3 of the creepiest things about ‘deepfake’ video

3 of the creepiest things about ‘deepfake’ video –


GUEST:

Fraudsters typically line their pockets by forging our signatures, cloning our credit cards, and stealing our personal identities. Yet we’d like to think that folks who know us personally would catch these counterfeiters if they brazenly claimed to be us in public. After all, seeing is believing, isn’t it? If you don’t look like me, you’re not me. If you do look exactly like me, the chances are that you are me. Right?

Well … maybe. This could soon become the subject of some confusion.

Imagine if stealing your identity could include stealing your image. Scammers could then use that image to put words in your mouth and, in some cases, fake your very actions. This isn’t just some outlandish thought experiment, but a foreseeable hazard if we fail to prepare for a surge in the production of “deepfakes.”

What is a deepfake, anyway?

The Urban Dictionary gives a characteristically unrefined definition for deepfake:

A horrific AI-assisted face swapping app which takes someone’s face and places it on someone else’s body. Particularly great if you’re a creep imagining what your favorite celeb-crush looks like naked.

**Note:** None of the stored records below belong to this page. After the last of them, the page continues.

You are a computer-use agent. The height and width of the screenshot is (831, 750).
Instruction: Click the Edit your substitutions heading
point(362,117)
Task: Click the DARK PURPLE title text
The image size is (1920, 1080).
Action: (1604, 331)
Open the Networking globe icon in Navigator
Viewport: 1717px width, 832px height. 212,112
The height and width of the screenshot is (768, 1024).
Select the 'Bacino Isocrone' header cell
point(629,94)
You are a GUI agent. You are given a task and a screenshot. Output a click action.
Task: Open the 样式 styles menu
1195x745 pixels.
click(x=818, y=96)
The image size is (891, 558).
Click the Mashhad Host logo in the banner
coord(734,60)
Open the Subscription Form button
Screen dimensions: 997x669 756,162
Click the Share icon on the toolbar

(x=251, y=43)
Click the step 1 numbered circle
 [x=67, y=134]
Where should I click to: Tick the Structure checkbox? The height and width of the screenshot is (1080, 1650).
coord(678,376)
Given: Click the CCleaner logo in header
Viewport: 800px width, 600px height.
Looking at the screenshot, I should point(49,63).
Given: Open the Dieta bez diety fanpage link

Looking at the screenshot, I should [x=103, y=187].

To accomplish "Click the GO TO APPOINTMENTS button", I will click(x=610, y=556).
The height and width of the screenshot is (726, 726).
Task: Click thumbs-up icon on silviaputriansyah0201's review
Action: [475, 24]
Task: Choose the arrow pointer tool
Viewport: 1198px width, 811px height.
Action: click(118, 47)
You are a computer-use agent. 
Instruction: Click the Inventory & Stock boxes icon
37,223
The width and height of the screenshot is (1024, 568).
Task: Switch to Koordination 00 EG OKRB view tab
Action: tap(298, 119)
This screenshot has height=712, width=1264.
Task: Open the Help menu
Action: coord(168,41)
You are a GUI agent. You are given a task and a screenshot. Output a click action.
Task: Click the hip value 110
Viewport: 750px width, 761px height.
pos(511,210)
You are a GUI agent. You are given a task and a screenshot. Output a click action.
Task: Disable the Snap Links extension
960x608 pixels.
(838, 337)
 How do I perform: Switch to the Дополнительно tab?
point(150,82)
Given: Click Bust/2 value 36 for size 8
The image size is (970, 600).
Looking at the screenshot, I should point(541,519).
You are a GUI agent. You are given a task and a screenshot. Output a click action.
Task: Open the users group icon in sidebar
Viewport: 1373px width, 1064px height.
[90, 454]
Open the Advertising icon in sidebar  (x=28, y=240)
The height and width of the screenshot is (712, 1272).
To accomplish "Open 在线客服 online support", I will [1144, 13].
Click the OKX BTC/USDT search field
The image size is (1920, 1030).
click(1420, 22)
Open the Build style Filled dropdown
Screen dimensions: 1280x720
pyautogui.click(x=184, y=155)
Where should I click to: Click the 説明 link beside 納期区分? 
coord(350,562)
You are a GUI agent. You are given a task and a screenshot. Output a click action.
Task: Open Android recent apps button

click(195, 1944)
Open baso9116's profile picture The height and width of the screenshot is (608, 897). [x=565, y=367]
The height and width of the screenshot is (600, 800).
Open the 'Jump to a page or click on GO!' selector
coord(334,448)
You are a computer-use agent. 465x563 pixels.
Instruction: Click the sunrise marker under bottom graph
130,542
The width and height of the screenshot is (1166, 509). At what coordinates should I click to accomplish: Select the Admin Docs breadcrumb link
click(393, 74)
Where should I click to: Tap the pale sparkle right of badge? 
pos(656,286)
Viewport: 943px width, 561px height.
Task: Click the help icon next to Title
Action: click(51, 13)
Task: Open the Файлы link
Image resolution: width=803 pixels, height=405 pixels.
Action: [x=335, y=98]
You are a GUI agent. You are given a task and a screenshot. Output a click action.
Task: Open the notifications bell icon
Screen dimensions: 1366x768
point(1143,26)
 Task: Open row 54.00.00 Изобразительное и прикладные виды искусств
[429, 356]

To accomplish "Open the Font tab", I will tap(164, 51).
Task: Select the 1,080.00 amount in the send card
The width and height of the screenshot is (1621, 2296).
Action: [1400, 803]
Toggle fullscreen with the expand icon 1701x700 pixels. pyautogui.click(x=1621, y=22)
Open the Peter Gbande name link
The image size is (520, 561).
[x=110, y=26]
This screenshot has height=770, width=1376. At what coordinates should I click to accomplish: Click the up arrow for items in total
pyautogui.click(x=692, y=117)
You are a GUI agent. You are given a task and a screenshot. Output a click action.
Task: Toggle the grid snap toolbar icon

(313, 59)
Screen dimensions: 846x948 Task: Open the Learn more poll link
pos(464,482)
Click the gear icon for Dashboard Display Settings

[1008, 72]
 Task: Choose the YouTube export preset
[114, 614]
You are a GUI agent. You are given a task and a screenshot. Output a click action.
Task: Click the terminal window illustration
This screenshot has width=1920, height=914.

A BBC article offers clearer detail on the simple process by which existing footage can be expertly doctored using readily available tools:

By using machine learning, the editing task has been condensed into three user-friendly steps: Gather a photoset of a person, choose a pornographic video to manipulate, and then just wait. Your computer will do the rest, though it can take more than 40 hours for a short clip. The most popular deepfakes feature celebrities, but the process works on anyone as long as you can get enough clear pictures of the person — not a particularly difficult task when people post so many selfies on social media.

So there we have it: Almost anyone can do it, and literally anyone could become the star of some fake footage (which, to be clear, need not be pornographic).

What could possibly go wrong?

Here are three important concerns you should consider as we look into the future of deepfake.

1. Anyone can do it

Just to reiterate, anyone with a will can find a way to create deepfake footage. You could do it. And so could anyone you know.

Motherboard reported that the Reddit user who started this whole phenomenon has already created an app that helps users create deepfake videos. The app can apparently generate convincing videos with only one or two high-quality clips of the face the user wants to fake. This means if someone can access real footage of you, they can manipulate it. The somewhat good news here is that many users have reported bugs in using the app, so not every face-swap attempt will work.

Eric Goldman, a professor at Santa Clara University School of Law and director of the school’s High Tech Law Institute, has cautioned that we “have to prepare for a world where we are routinely exposed to a mix of truthful and fake photos and videos.”

Is it OK to manipulate a video if no one is hurt or embarrassed? Many users produce deepfakes for the purposes of humor and fun. When does the subject of a joke or a taunt become a victim of something akin to hate speech or slander? Where the deepfake is sexual, is it less harmful than so-called “revenge porn” (given that it isn’t the victim’s actual body being exposed)?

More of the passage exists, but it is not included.